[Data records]

○ ○ ○

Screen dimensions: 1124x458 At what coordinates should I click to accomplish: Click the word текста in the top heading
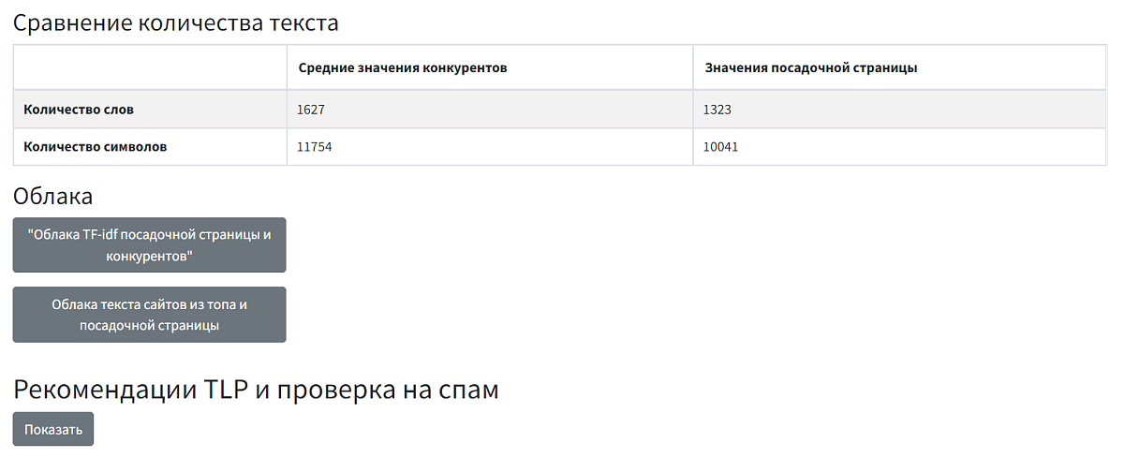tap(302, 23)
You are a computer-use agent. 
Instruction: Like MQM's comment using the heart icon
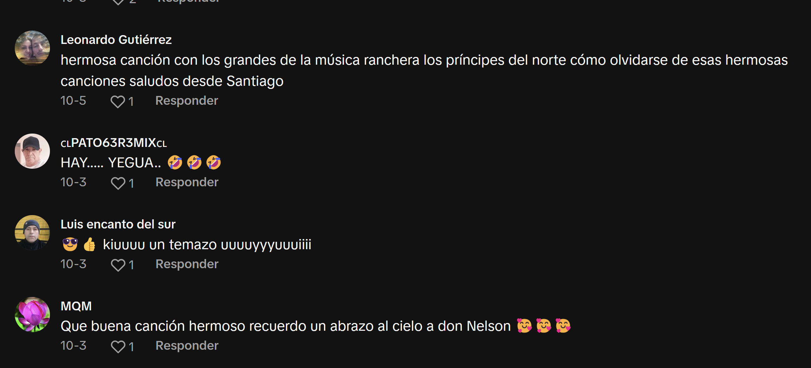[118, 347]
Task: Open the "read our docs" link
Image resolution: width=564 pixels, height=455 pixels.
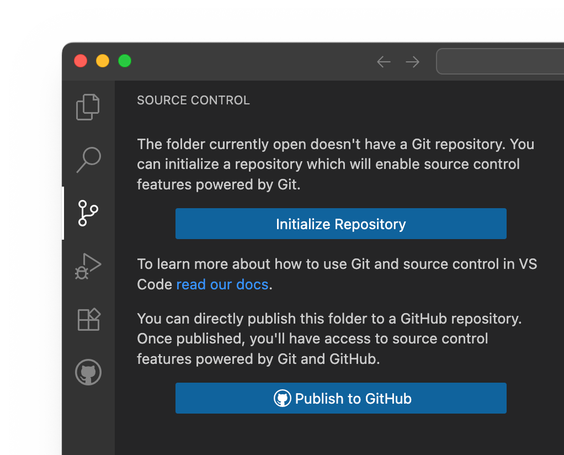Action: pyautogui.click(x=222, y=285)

○ ○ ○

#### [Assigned task]
Look above for the line containing "Task: Open the"; output that line and all lines after it through the last one exactly, without the pictures.

#### [Written response]
Task: Open the "read our docs" link
Image resolution: width=564 pixels, height=455 pixels.
Action: pyautogui.click(x=222, y=285)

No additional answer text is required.